- **The data**:
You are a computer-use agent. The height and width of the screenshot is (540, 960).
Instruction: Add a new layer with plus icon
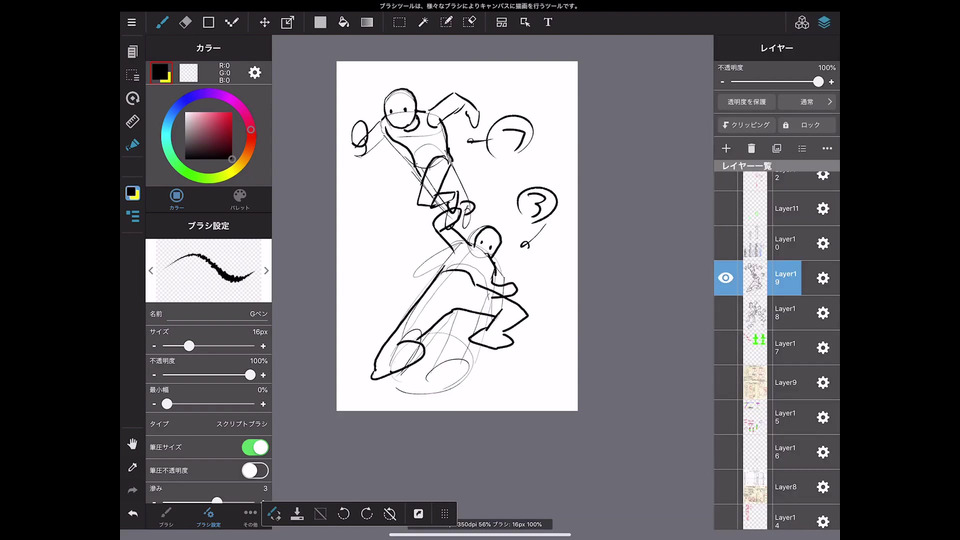click(726, 148)
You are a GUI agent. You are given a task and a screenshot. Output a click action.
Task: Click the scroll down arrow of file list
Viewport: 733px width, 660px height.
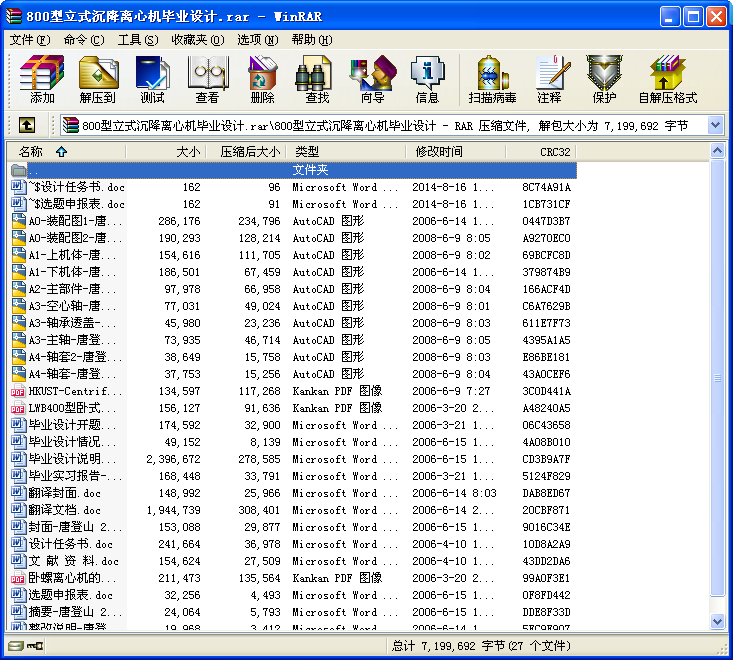coord(717,621)

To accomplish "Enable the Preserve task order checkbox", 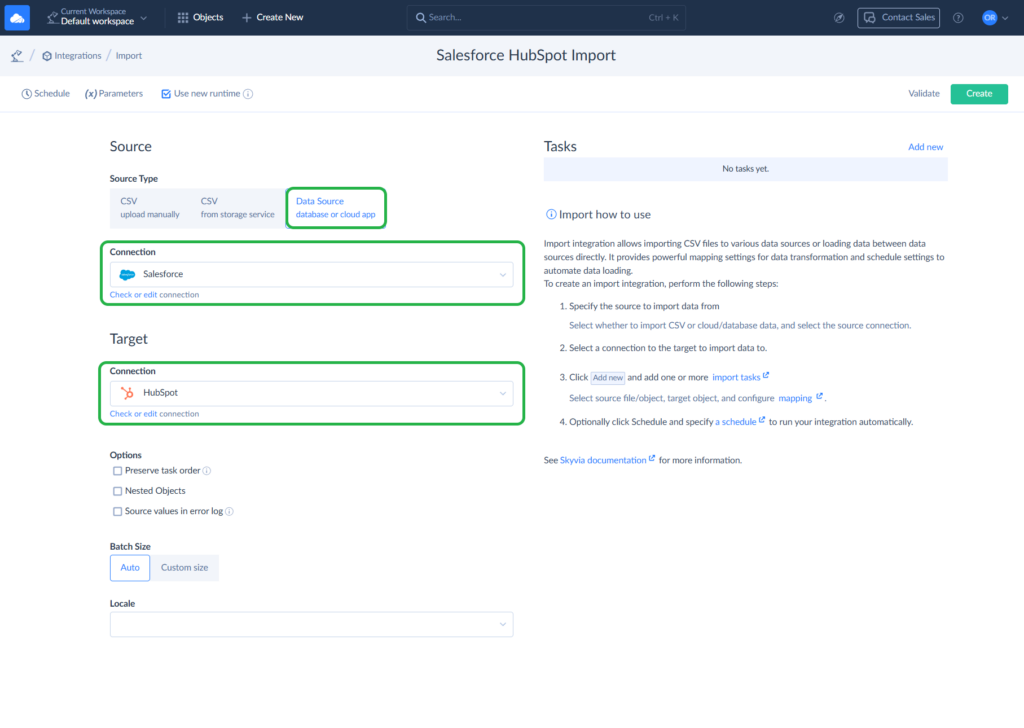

- **Task requirements**: Rewrite the data above, swapping "screenshot" for "screen capture" wherever it appears and keeping everything else unchanged. Omit the pictures.

- **Reply to the task**:
You are a computer-use agent. The height and width of the screen capture is (540, 960).
Instruction: Add a new layer with plus icon
click(726, 148)
You are a GUI agent. You are given a task and a screen capture. Output a click action.
Task: Click the scroll down arrow of file list
Viewport: 733px width, 660px height.
coord(717,621)

To accomplish "Enable the Preserve task order checkbox", 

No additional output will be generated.